**Records**
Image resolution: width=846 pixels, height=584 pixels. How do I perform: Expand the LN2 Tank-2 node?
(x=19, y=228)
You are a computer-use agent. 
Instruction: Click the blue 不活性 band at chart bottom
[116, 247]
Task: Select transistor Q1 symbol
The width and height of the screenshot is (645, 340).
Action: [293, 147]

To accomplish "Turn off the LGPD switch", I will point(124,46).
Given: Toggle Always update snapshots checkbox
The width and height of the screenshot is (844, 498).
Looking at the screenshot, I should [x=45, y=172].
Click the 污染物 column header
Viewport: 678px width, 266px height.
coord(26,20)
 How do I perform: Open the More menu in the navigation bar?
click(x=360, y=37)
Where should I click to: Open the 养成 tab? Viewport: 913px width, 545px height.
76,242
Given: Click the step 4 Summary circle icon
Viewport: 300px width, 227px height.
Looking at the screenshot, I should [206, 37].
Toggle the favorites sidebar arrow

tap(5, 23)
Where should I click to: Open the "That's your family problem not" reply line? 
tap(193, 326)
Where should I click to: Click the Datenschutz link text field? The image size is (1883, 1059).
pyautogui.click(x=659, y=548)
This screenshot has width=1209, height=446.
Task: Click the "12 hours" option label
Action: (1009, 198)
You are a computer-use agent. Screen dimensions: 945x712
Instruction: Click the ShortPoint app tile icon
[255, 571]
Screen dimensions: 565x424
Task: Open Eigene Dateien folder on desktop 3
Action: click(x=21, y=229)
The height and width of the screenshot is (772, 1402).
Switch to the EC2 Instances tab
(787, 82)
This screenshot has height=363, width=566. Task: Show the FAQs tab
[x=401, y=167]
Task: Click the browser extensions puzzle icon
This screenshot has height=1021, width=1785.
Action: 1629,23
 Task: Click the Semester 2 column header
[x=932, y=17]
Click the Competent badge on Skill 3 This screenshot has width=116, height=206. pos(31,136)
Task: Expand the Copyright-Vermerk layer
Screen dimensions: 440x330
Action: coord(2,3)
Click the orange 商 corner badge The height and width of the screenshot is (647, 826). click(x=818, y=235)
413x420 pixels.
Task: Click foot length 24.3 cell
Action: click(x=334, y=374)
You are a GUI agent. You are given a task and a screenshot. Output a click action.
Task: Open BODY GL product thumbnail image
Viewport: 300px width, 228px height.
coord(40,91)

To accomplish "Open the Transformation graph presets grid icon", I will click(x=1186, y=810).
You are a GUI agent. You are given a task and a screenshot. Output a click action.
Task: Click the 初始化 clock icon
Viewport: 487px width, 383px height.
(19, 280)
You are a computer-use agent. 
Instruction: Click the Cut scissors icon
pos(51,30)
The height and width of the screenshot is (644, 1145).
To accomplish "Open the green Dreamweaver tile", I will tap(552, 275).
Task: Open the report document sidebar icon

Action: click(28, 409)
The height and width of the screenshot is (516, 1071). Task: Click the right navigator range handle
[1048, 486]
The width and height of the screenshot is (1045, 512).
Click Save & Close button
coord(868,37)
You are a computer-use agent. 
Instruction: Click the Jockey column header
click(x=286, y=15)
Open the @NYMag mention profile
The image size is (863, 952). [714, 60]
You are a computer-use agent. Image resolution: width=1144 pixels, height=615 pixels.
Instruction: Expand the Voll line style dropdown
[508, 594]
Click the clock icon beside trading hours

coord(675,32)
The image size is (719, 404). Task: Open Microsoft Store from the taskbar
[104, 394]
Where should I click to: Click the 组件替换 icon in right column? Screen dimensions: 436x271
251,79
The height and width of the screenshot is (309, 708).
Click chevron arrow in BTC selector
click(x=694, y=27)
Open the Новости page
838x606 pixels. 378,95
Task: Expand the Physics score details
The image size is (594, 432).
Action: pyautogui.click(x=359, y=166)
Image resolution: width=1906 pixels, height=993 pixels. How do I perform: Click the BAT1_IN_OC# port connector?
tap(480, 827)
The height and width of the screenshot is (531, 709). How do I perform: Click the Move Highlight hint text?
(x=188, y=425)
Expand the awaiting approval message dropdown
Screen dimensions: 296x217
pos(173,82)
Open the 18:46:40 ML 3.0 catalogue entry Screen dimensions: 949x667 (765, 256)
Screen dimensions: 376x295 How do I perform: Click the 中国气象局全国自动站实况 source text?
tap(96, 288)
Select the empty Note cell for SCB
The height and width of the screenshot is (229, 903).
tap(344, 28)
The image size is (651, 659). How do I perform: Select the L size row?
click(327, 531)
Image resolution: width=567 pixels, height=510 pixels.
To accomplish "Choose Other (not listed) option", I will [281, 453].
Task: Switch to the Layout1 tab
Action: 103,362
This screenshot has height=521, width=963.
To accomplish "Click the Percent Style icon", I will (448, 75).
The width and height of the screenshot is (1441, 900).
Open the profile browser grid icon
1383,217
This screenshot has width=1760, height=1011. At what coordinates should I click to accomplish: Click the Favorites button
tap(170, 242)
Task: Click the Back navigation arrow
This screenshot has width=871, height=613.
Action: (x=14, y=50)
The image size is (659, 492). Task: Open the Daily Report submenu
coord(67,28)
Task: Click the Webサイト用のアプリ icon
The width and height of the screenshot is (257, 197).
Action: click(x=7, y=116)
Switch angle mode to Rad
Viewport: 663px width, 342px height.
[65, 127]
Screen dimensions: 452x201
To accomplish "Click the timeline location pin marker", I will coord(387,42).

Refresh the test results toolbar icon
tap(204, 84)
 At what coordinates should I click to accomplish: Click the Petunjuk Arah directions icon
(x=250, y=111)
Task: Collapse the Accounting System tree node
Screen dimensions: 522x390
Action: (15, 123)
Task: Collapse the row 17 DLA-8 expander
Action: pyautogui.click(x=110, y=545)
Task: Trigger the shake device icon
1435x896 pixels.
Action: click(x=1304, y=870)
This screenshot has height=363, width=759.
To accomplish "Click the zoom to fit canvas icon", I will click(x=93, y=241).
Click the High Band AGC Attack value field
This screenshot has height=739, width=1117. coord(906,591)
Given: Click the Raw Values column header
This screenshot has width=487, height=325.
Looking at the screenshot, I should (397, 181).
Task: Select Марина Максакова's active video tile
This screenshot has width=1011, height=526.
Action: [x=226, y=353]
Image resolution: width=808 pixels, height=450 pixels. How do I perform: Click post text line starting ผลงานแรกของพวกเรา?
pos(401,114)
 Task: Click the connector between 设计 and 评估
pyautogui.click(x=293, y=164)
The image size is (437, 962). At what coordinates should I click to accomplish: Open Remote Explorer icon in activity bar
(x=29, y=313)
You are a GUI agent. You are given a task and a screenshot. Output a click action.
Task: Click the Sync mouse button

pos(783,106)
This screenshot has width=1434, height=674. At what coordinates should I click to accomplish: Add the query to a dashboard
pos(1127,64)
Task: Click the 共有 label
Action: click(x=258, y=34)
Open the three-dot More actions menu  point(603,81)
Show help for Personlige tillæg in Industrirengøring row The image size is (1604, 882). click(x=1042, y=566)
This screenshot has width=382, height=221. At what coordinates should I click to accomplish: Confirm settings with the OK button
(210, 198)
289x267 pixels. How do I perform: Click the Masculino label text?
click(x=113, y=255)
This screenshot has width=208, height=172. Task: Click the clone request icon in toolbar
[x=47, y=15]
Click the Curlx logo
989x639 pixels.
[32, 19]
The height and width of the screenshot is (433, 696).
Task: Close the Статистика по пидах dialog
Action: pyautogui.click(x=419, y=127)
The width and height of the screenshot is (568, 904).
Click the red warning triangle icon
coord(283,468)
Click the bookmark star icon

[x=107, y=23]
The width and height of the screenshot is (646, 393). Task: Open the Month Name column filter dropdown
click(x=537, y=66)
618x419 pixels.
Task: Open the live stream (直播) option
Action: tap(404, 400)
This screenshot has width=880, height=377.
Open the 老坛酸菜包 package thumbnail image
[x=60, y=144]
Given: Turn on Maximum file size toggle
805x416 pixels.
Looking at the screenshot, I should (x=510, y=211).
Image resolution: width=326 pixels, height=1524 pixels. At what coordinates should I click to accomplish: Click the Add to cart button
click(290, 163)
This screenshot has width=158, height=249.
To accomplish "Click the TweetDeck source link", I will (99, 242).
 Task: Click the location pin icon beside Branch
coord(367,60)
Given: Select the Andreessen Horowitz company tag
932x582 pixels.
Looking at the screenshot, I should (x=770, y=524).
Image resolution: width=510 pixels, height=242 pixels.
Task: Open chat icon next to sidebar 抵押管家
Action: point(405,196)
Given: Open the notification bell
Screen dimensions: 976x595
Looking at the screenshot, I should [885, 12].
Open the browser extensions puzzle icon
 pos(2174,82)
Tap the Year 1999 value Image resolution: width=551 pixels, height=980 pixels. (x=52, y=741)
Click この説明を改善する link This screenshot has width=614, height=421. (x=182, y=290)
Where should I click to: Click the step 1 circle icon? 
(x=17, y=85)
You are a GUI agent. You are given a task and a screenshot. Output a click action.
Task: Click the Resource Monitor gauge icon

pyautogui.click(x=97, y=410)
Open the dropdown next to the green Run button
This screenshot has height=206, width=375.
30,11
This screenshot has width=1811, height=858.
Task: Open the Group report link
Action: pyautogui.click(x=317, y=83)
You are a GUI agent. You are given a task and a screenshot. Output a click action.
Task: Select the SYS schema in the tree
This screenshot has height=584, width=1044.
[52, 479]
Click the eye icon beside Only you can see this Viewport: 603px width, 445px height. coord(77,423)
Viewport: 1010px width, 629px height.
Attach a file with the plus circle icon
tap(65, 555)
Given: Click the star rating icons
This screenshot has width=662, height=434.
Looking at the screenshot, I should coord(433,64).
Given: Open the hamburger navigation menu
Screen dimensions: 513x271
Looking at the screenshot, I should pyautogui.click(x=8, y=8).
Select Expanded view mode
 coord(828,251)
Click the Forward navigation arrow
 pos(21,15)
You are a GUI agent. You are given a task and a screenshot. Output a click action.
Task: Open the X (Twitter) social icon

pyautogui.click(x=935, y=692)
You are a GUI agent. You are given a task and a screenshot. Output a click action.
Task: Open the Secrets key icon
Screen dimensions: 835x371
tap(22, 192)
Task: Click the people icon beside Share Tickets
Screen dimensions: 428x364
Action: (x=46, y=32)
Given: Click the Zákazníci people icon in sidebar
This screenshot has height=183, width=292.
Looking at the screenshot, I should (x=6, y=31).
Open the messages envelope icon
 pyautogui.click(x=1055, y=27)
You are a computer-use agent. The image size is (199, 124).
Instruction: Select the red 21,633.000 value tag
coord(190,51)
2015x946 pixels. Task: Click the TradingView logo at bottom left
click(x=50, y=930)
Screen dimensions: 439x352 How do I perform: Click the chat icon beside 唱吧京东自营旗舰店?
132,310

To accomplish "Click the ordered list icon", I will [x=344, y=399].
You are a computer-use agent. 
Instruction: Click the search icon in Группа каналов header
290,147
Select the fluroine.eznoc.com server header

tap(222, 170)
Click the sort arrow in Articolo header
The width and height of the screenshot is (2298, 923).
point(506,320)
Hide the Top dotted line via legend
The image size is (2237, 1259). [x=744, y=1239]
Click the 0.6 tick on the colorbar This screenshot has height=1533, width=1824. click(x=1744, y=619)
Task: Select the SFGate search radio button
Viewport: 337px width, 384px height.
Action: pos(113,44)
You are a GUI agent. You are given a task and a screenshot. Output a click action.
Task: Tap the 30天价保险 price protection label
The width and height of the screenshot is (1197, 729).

**WHAT IS EXPECTED**
Identify each line above that contains the string "location" and copy those lines in full. Case counts when matching.

**ANSWER TO THIS TASK**
To accomplish "Click the timeline location pin marker", I will coord(387,42).
 Task: Click the location pin icon beside Branch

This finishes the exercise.